In this example, I am trying to implement a MinMaxScaler like that found in scikit learn:
## Base reference class
setRefClass(
"Transformer",
contains = "VIRTUAL",
methods = list(
fit = function(data) stop("Must implement"),
transform = function(data) stop("Must implement"),
fit_transform = function(data) {
fit(data)
transform(data)
}
))
Concrete implementation of the Transformer API. In the fit
method, I access the environment where fit
is defined.

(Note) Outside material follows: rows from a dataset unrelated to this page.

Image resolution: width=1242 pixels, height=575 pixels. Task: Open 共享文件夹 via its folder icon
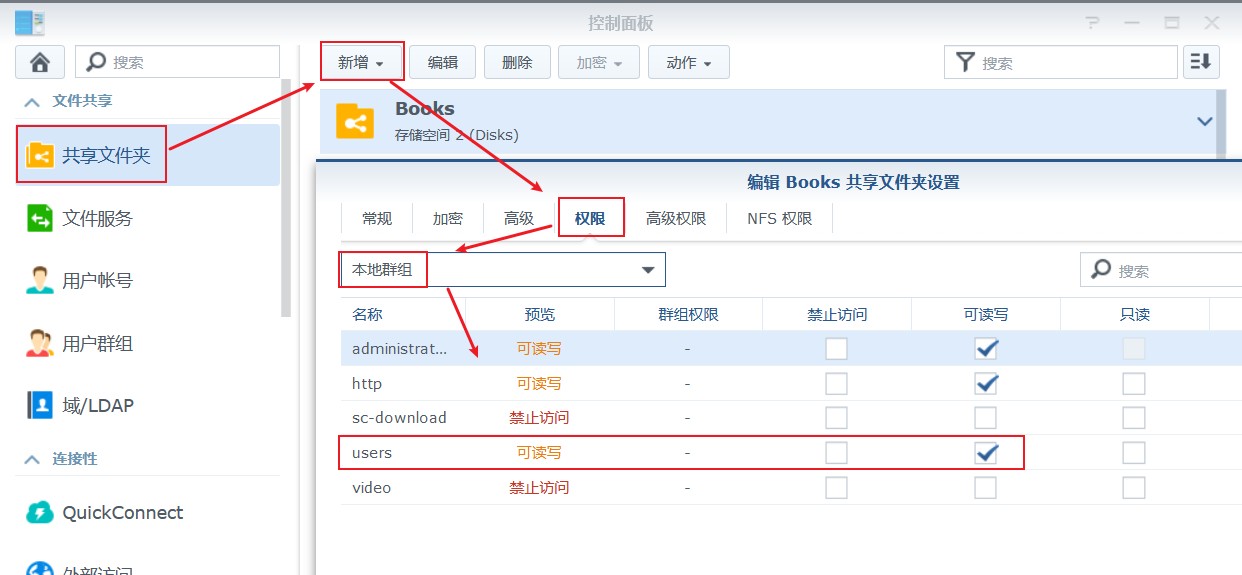pyautogui.click(x=40, y=156)
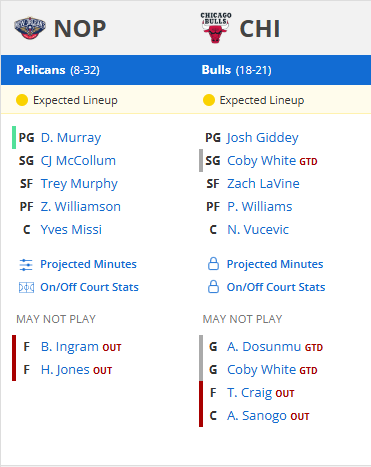Select Z. Williamson in Pelicans lineup
Screen dimensions: 371x467
(80, 207)
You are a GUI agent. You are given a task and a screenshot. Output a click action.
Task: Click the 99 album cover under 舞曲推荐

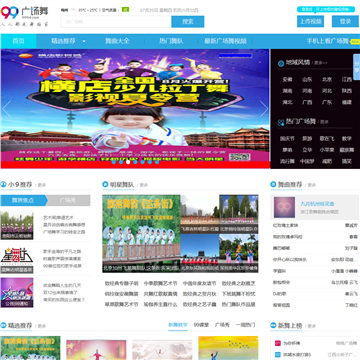pyautogui.click(x=284, y=207)
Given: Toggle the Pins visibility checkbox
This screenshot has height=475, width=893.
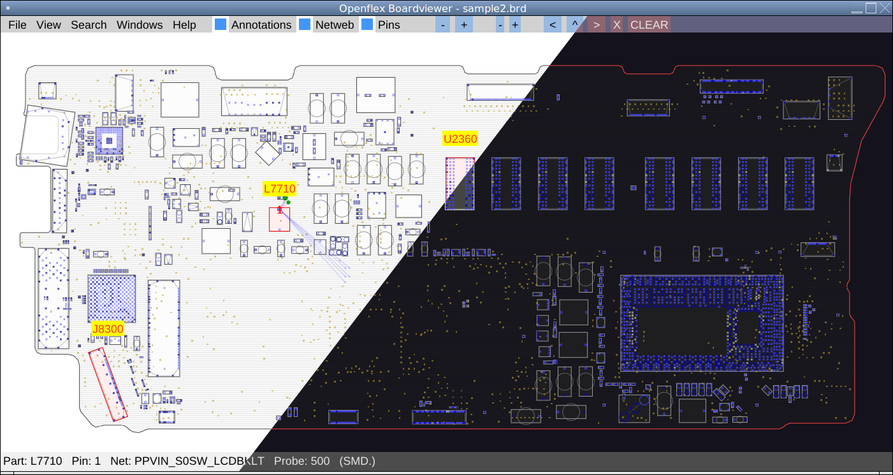Looking at the screenshot, I should [x=367, y=24].
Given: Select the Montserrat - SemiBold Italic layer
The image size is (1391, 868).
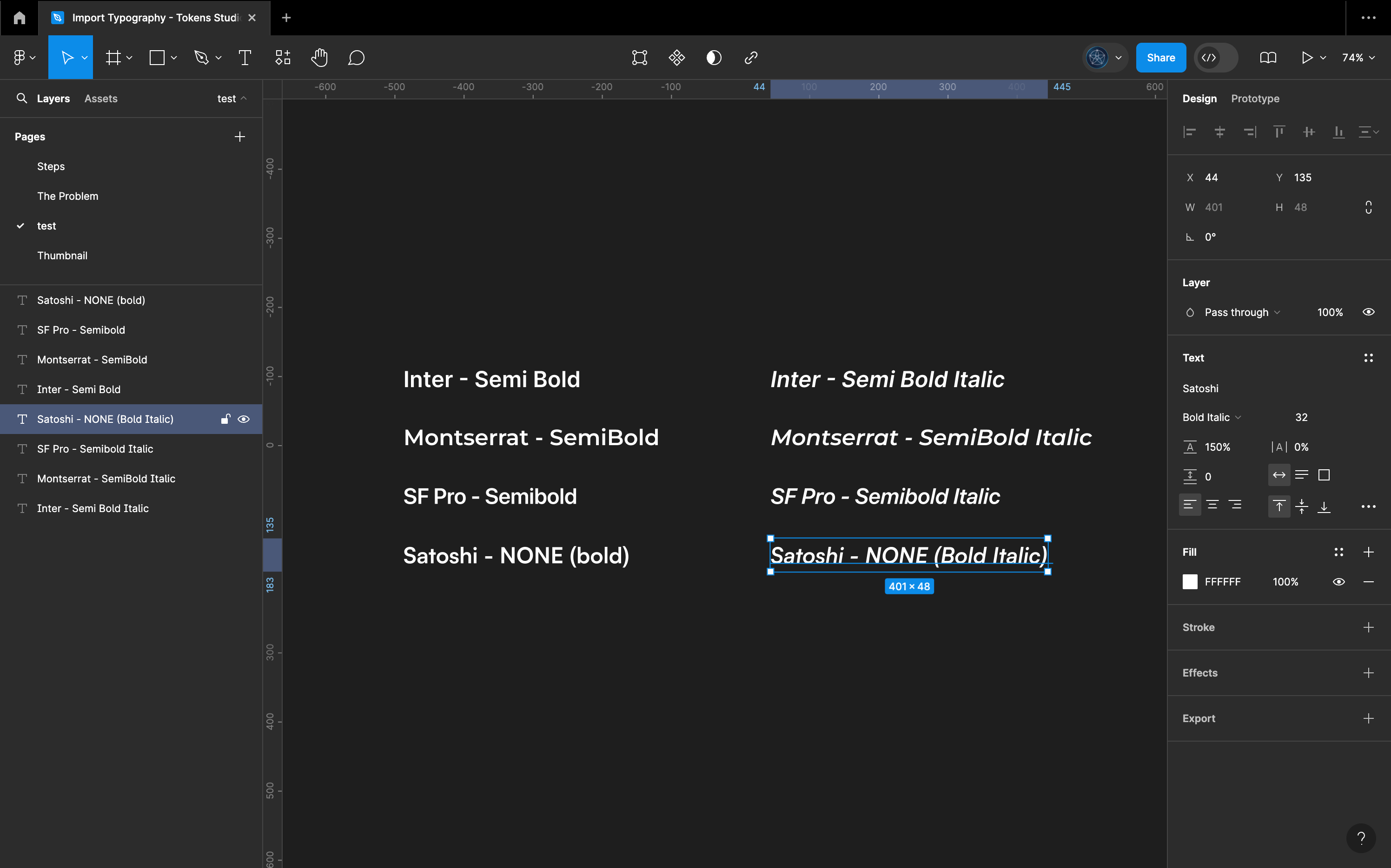Looking at the screenshot, I should pyautogui.click(x=106, y=478).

I then use that environment to store whatever variables I need for intermediate calculations and to update the object in place -- just like sklearn.
MinMaxScaler <-setRefClass(
"MinMaxScaler",
contains = "Transformer",
fields = c(feature_range = "numeric"),
methods = list(
fit = function(data) {
env <- environment(fun = .self$fit)
rng <- range(data, na.rm=TRUE)
env$data_range_ <- diff(range(data, na.rm=TRUE))
env$data_min_ <- rng[[1]]
env$data_max_ <- rng[[2]]
},
transform = function(data) {
env <- environment(fun = .self$transform)
scalef <- diff(range(feature_range))
scalef * (data - env$data_min_) / env$data_range_ + min(feature_range)
}
)
)
To demonstrate this pattern, I will create two scalers and fit them separately:
> ## Dummy data
> set.seed(123)
> z <- rnorm(1e4)
> summary(z)
Min. 1st Qu. Median Mean 3rd Qu. Max.
-3.845320 -0.667969 -0.011089 -0.002372 0.673347 3.847768
>
> scaler1 <- MinMaxScaler(feature_range=c(0, 50))
> summary(scaler1$fit_transform(z))
Min. 1st Qu. Median Mean 3rd Qu. Max.
0.00 20.65 24.92 24.98 29.37 50.00
>
> scaler2 <- MinMaxScaler(feature_range=c(-100, 100))
> summary(scaler2$fit_transform(z))
Min. 1st Qu. Median Mean 3rd Qu. Max.
-100.00000 -17.39725 -0.32011 -0.09347 17.47344 100.00000
>
> ## to show the scalers are distinct and not sharing private vars
> summary(scaler1$transform(z))
Min. 1st Qu. Median Mean 3rd Qu. Max.
0.00 20.65 24.92 24.98 29.37 50.00
> summary(scaler2$transform(z))
Min. 1st Qu. Median Mean 3rd Qu. Max.